Escutando um vizinho desse nosso conterrâneo; Camarada; Revolucionário, recordo a impressão que experimentei quando emigrei por primeira vez: Este percurso é como uma cova à beira-mar, quanto mais profunda mais se desmorona; quanto mais água aparece mais paredes falecem, desabrochando esta do nosso cansaço, qual flor, e terminando por secar.

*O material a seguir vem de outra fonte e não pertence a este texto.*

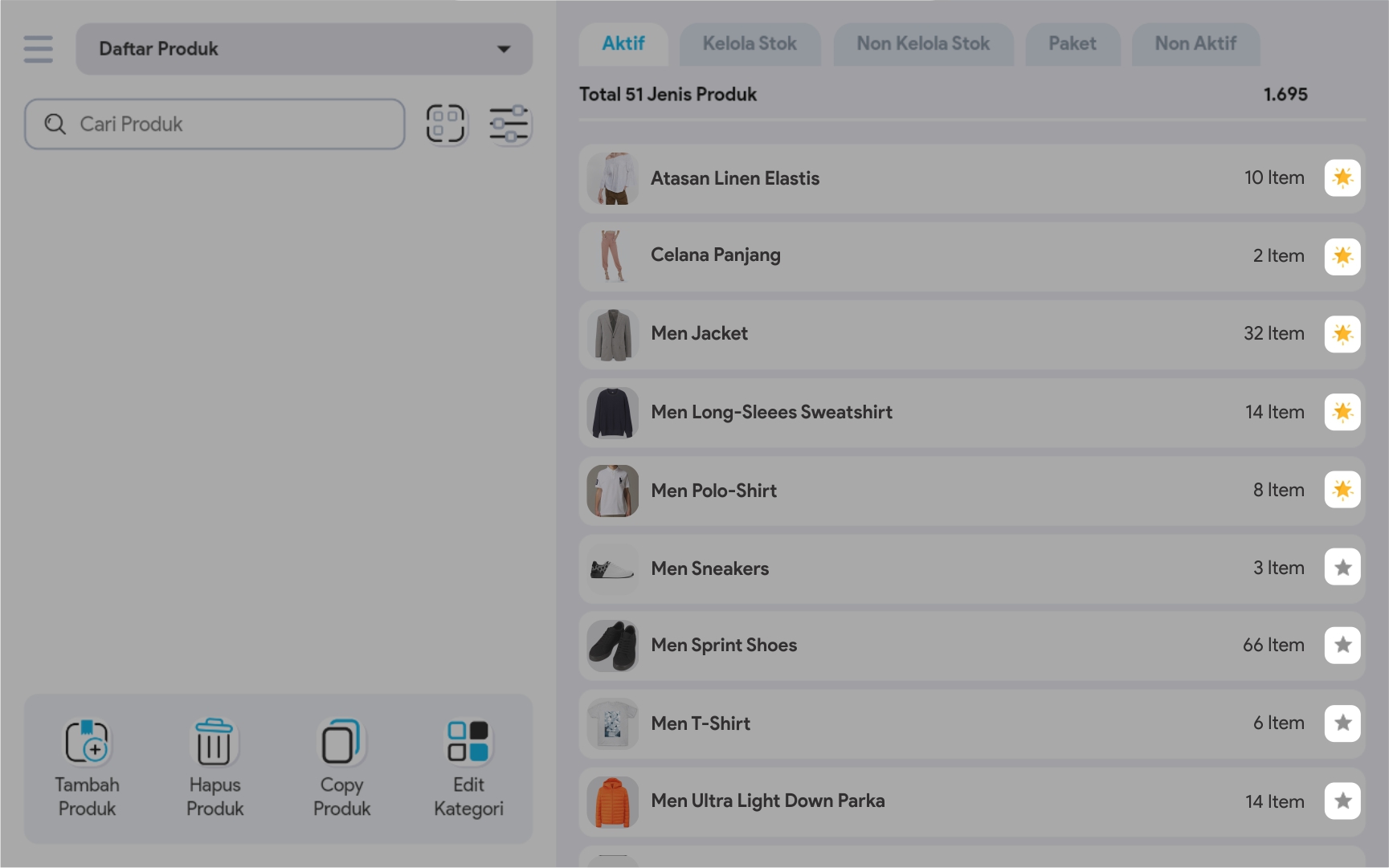Click the Hapus Produk trash icon
Image resolution: width=1389 pixels, height=868 pixels.
(x=214, y=741)
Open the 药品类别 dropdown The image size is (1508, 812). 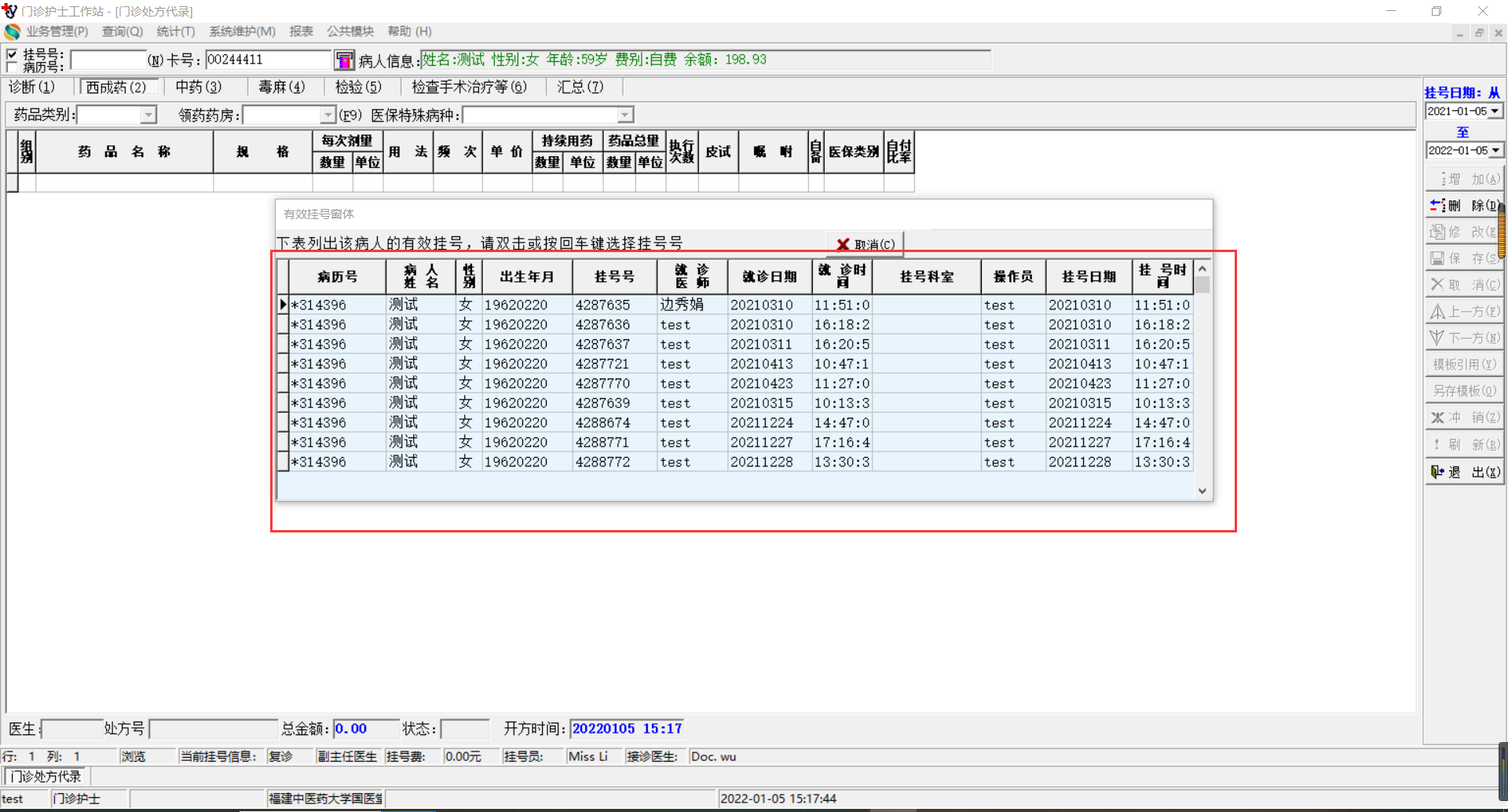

Nesta ocasião, na qual voltei a encontrar o puto que chorou quando o Zeca deixou de gravar, voltei, também, à planície onde a vizinhança plantava vida, à nossa rua. Lembrei haver tentado fugir da luz que me acordou de um sonho de criança, ao iluminar as pedras da calçada que me pareceu terem encolhido; as paredes que me cercavam, deixando-me compreender que o ruído, que parecia correr comigo anos atrás, era então apenas eco, inerte, parado, degrau pisado ao descer, mas... a luz lá estava, e via-a, vinha do Sol, o mesmo que acende o tempo, cada dia. Então, conclui: “enquanto houver vida haverá Sol!”.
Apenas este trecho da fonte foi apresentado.